Haven, Philo A.

Born: 1818-XX-XX New York

Died: 1895-05-09 Alameda County, California

Born into a wealthy family in Chautauqua County, New York, Philo A. Haven was a mill owner and miner. In 1834, he moved to Joliet, Illinois along with his father, mother, and brothers. In the late-1830s, he and his brother Orlando H. Haven purchased land in Joliet along the Des Plaines River, dammed part of the river, and established a successful water-powered mill. In 1849, he and his other brother, James Haven, went to California in search of gold. By 1850, he was living in Butte County, but he mined sites in different locations in the state for nearly a decade.
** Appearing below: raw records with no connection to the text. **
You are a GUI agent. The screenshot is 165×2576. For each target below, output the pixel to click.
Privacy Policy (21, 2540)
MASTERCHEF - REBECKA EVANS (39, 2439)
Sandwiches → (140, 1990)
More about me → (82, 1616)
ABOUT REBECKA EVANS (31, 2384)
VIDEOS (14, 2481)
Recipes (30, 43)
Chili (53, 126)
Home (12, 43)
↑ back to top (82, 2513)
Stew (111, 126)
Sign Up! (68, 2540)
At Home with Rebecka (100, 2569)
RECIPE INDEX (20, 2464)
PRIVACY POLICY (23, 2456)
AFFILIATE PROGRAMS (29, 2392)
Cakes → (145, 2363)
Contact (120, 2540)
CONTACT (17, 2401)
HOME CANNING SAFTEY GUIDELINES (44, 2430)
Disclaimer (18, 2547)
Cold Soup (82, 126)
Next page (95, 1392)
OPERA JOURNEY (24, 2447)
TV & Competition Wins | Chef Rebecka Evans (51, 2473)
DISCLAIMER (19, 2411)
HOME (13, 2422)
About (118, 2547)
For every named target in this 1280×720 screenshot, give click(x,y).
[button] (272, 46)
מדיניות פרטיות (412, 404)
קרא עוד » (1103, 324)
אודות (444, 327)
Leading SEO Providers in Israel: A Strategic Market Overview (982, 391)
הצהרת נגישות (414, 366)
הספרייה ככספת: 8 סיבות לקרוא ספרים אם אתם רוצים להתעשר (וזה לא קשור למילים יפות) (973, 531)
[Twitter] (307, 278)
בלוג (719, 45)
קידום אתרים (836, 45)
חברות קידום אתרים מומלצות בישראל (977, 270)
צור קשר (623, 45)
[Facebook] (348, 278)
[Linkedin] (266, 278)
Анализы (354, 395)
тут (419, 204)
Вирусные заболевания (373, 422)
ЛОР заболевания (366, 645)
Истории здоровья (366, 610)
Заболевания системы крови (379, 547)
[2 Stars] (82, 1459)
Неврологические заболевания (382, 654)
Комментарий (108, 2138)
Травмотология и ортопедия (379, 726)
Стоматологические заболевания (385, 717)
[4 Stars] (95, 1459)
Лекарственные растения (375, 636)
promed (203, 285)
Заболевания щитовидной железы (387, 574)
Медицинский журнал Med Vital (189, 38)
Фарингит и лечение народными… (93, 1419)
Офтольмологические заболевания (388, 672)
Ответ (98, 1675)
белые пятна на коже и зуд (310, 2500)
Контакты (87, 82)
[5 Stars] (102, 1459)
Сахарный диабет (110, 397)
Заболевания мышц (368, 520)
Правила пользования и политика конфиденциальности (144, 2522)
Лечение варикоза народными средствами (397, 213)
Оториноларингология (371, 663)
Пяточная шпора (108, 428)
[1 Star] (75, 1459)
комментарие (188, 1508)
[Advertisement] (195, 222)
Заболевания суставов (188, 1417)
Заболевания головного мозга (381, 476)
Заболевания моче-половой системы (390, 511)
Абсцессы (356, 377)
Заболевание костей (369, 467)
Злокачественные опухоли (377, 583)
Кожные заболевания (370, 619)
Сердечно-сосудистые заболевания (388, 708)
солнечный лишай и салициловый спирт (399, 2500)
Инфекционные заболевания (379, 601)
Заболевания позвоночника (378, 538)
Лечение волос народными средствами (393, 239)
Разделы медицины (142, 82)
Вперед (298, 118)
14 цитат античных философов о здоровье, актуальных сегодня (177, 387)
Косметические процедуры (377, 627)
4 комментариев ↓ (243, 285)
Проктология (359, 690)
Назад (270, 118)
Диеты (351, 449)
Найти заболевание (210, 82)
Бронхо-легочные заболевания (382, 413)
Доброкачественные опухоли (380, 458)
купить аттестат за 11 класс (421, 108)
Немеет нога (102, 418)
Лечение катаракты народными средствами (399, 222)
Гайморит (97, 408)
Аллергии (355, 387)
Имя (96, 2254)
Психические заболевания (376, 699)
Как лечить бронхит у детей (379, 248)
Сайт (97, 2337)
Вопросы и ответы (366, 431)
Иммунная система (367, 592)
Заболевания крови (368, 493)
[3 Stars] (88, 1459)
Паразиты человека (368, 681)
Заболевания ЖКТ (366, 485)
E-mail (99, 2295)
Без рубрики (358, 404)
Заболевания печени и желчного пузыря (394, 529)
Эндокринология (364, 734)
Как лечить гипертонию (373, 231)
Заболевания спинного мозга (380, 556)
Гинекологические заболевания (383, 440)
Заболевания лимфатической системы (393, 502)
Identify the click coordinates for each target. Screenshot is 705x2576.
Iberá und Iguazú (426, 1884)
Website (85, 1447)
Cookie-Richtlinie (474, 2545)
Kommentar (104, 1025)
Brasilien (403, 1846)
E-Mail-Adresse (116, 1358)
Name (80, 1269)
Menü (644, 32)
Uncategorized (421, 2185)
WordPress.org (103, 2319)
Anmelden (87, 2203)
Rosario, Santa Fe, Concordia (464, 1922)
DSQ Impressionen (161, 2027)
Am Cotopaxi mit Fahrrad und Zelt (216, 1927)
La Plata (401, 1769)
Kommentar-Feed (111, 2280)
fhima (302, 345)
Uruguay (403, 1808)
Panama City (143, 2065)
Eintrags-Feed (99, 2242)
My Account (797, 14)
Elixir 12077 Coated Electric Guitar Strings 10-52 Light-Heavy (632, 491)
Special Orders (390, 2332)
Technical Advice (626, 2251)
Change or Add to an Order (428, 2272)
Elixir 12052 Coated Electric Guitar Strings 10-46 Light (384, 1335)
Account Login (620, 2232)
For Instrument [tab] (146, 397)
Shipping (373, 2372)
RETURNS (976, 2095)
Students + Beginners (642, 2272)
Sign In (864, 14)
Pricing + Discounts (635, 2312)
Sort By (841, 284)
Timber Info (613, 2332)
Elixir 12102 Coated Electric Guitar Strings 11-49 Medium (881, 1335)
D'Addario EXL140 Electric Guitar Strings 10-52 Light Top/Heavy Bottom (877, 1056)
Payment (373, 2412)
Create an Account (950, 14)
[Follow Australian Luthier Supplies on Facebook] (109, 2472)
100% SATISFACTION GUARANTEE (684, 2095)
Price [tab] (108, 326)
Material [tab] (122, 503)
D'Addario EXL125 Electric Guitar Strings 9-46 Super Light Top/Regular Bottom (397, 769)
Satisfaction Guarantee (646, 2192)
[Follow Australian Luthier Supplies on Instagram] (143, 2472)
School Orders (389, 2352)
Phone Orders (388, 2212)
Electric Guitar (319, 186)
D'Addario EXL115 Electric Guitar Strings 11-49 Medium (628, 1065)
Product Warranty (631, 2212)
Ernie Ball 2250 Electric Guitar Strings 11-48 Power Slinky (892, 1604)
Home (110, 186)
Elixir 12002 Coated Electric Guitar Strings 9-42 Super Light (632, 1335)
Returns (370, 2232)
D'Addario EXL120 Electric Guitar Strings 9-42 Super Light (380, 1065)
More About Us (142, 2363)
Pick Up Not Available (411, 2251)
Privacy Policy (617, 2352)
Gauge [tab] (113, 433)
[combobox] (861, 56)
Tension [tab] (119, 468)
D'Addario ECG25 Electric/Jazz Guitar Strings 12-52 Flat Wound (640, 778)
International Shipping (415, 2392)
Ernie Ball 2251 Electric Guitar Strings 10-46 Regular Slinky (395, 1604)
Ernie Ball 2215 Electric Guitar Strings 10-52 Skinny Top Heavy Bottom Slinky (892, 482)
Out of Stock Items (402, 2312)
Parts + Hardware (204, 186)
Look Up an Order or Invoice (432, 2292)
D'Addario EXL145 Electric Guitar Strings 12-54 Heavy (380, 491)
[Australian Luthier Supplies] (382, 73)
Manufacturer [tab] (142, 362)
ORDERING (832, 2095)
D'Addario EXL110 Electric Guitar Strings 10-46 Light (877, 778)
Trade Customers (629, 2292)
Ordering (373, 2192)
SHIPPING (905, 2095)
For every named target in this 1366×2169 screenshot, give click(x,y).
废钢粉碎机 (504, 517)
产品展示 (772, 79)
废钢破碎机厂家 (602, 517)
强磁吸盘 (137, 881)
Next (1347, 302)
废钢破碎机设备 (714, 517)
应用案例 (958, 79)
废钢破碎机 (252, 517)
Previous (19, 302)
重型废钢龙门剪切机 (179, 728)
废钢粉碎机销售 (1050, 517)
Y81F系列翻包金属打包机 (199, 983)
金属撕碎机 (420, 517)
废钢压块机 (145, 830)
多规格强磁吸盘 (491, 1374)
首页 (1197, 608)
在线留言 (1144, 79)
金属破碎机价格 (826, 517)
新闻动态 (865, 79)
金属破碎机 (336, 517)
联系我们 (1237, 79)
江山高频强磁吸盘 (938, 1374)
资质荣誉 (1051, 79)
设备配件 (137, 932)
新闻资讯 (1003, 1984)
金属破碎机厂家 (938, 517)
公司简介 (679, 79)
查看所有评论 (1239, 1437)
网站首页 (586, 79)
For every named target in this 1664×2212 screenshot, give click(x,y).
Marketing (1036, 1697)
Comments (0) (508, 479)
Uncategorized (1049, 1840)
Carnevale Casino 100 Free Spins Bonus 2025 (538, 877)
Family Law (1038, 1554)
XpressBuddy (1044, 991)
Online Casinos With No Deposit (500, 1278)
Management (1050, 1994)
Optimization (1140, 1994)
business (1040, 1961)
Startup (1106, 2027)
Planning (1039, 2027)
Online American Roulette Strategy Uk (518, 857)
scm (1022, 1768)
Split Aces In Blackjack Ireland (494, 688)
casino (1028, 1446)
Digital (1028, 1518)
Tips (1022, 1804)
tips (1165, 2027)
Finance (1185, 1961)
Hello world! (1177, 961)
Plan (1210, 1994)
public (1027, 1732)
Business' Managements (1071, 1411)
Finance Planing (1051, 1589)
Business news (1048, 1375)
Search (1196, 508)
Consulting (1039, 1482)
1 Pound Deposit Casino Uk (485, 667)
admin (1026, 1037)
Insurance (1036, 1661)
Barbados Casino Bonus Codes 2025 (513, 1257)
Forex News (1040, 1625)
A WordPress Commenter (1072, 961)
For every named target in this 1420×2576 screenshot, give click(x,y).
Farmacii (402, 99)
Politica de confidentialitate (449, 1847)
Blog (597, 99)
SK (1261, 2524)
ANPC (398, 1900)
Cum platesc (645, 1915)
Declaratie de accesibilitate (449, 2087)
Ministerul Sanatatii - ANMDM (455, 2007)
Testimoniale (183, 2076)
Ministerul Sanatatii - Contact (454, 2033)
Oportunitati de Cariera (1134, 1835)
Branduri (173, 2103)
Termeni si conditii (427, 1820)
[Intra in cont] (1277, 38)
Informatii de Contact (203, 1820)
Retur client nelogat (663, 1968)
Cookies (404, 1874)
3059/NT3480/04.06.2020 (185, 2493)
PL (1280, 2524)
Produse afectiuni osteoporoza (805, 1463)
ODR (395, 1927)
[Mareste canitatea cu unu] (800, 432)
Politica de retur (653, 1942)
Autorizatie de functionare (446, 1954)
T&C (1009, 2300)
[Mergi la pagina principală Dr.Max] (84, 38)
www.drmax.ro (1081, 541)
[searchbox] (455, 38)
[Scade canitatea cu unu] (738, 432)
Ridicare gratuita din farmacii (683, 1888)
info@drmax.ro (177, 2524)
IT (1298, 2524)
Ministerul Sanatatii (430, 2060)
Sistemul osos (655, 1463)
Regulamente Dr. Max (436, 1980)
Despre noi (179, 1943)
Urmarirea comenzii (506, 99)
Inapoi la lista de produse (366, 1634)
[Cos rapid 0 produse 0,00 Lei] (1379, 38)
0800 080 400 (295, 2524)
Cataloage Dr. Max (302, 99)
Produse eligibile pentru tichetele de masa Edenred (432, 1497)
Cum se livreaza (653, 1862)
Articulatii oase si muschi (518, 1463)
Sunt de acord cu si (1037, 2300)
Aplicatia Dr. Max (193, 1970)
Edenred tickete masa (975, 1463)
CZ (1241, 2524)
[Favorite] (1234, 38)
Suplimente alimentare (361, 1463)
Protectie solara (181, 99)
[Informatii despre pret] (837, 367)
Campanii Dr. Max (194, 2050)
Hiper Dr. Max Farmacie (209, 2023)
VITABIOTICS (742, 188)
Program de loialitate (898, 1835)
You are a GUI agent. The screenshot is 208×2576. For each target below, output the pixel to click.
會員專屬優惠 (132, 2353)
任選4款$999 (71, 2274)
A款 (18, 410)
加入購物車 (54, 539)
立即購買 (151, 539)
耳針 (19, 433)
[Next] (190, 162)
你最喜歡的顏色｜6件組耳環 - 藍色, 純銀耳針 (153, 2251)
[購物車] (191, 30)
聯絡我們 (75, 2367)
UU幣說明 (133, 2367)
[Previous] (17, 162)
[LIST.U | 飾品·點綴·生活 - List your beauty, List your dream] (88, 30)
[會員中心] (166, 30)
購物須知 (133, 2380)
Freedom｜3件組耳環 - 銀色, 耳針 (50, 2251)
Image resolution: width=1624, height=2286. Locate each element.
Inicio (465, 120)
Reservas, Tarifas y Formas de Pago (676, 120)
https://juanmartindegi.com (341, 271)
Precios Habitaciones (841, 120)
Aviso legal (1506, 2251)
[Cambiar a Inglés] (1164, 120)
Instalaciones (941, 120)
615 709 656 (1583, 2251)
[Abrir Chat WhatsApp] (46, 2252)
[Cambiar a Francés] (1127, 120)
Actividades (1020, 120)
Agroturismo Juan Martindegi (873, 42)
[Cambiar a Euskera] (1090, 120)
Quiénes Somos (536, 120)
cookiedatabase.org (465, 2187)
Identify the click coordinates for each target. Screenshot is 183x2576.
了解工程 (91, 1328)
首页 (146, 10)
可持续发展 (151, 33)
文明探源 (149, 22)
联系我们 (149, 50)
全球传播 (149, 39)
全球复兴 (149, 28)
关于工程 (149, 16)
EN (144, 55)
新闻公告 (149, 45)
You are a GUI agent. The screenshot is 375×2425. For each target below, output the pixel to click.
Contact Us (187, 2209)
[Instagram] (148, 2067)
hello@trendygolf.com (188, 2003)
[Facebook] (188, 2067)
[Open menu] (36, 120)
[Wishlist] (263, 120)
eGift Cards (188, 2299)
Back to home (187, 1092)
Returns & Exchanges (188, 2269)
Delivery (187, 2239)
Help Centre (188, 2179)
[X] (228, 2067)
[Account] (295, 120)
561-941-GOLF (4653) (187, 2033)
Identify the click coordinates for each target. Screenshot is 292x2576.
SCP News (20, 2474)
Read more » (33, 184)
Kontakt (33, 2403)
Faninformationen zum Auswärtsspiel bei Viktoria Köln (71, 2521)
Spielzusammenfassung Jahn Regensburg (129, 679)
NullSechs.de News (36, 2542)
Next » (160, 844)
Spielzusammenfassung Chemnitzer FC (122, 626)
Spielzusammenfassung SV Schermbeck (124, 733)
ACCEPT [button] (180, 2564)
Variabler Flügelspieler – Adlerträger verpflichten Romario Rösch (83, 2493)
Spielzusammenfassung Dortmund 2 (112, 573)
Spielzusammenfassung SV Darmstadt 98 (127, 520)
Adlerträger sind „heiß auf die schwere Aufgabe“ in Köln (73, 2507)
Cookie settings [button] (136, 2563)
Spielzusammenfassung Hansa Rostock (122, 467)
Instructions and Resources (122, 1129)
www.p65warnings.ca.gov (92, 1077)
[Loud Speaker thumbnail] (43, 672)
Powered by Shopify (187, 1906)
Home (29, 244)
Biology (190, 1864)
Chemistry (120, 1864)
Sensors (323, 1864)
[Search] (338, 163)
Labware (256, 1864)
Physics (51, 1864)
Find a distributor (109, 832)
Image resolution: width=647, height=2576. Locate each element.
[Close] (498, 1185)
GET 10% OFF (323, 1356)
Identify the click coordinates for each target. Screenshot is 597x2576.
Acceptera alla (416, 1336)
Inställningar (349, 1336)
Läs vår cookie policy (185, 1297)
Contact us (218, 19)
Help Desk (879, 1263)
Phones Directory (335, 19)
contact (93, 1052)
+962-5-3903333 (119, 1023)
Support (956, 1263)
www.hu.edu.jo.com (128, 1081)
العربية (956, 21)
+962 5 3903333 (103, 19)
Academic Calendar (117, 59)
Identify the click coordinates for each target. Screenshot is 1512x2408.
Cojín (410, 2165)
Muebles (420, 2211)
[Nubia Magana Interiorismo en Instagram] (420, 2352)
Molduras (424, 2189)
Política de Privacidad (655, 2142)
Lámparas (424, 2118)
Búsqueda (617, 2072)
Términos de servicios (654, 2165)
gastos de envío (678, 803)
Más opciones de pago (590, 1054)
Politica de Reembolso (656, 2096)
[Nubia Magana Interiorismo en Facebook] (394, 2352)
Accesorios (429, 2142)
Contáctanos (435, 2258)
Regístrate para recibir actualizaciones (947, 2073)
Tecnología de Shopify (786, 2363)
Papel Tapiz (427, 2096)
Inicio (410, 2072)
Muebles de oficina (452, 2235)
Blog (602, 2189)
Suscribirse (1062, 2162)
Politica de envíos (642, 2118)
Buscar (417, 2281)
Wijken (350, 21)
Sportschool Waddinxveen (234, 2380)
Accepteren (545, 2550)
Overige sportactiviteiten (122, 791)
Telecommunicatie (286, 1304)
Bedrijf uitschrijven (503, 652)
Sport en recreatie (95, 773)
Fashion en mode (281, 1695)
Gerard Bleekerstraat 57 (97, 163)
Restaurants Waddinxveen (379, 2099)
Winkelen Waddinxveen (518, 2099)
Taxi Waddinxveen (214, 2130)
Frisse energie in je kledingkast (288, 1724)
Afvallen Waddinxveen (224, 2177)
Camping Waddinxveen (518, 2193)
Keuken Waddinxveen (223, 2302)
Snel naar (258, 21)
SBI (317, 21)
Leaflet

In 1858, he shifted to quartz mining, built a dam at the base of Gold Lake, organized a mining district, and built a mill for mining quartz, a sawmill, and a home for himself. Haven never married.

Wayne C. Temple, “A. Lincoln, Lobbyist,” Journal of the Abraham Lincoln Association 21 (Summer 2000), 35, 38; The History of Will County, Illinois (Chicago: Wm. Le Baron, Jr., 1878), 371-72; Illustrated History of Plumas, Lassen & Sierra Counties (San Francisco: Fariss and Smith, 1882), 489-90; U.S. Census Office, Seventh Census of the United States (1850), Butte County, CA, 16; California, U.S., Wills and Probate Records, 1850-1953, 18 May 1896, Alameda County (Provo, UT: Ancestry.com Operations, 2015).